**EXERCISE DETAILS**
Please state the longest time over which claim 2 of the jellyfish matrix claims allows the weak acid to be added gradually.

**SOURCE PASSAGE**
════════

1. A method of producing a biological matrix, comprising:
cutting jellyfish umbrella tissue into pieces;
freezing the jellyfish umbrella tissue;
thawing the jellyfish umbrella tissue;
desalting the jellyfish umbrella tissue;
grinding the jellyfish umbrella tissue;
centrifuging the jellyfish umbrella tissue to obtain a pellet;
resuspending the pellet to obtain a suspension;
casting the suspension to obtain a first cast material;
lyophilizing the first cast material to obtain a lyophilized material;
weighing the lyophilized material;
resuspending the lyophilized material to obtain a suspension;
adding a weak acid to form a suspension gel;
dispersing the suspension gel to obtain a viscous gel;
centrifuging the viscous gel to yield a hydrogel;
casting the hydrogel to obtain a second cast material; and
lyophilizing the second cast material to form the biological matrix.
2. The method of claim 1 , wherein the addition of the weak acid is performed gradually over a period of no more than five minutes.
3. The method of claim 1 , wherein the addition of the weak acid is performed all at once.
4. The method of any of claims 1 -3, wherein the addition of the weak acid is performed while grinding.
5. The method of any of claims 1-3, wherein the step of desalting the jellyfish umbrella tissue further comprises:
washing the jellyfish umbrella tissue while stirring the jellyfish umbrella tissue at 4°C; testing the salt level of the jellyfish umbrella tissue; and
repeating the washing and testing steps until the salt level is no more than about 500 mg C17L.
6. The method of any of claims 1-3, further comprising:
transferring the jellyfish umbrella tissue to a strainer at 4°C;
stirring the jellyfish umbrella tissue;
weighing the jellyfish umbrella tissue; and
repeating the stirring and weighing steps until the weight of the jellyfish umbrella tissue is between about 35% and about 50% of the weight of the jellyfish umbrella tissue immediately after the defrosting step.

════════

**DATA SHOWN**
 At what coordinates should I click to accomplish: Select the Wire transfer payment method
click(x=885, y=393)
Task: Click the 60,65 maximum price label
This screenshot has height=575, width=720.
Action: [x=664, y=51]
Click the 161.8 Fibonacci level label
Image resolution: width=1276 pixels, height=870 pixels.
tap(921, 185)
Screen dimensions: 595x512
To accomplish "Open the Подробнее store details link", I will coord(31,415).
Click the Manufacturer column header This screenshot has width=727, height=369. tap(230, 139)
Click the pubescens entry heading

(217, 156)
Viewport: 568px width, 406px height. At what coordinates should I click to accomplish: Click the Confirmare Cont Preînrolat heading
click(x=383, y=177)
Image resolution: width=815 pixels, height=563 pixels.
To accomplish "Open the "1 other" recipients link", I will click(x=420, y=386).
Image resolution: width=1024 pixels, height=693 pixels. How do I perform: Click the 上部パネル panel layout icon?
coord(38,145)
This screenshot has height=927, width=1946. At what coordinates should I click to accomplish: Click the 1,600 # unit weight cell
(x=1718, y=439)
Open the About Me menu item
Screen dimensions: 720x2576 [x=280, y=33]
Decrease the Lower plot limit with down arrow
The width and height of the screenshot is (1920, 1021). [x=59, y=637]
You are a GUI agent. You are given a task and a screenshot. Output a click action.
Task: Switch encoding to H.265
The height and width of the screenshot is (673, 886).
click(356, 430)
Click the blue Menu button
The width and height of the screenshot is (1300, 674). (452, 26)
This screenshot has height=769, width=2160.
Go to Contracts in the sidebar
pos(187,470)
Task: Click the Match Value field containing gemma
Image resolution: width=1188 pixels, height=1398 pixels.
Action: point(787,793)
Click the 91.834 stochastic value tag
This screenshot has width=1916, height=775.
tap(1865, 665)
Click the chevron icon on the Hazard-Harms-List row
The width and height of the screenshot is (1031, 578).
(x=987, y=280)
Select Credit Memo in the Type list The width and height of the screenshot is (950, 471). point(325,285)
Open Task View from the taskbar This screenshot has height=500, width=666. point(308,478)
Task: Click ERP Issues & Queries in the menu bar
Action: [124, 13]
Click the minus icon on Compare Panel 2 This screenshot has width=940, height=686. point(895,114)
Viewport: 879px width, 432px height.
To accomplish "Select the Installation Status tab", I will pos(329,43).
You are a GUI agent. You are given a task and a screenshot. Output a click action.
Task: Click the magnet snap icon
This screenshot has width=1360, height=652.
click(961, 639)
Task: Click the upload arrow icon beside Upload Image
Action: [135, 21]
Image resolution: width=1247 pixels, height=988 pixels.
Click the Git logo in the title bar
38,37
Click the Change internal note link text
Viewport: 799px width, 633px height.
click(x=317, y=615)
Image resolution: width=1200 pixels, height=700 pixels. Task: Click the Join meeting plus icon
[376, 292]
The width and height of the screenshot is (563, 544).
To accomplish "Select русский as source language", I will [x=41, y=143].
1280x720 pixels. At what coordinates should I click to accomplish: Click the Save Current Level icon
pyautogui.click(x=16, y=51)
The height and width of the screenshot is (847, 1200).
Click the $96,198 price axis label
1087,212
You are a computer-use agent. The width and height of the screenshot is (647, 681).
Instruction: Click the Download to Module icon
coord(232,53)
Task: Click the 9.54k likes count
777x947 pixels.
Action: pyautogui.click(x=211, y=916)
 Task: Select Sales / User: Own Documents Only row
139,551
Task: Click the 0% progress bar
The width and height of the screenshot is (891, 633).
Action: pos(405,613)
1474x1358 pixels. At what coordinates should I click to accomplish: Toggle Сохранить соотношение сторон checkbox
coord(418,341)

════════

**ANSWER TO THE EXERCISE**
No more than five minutes.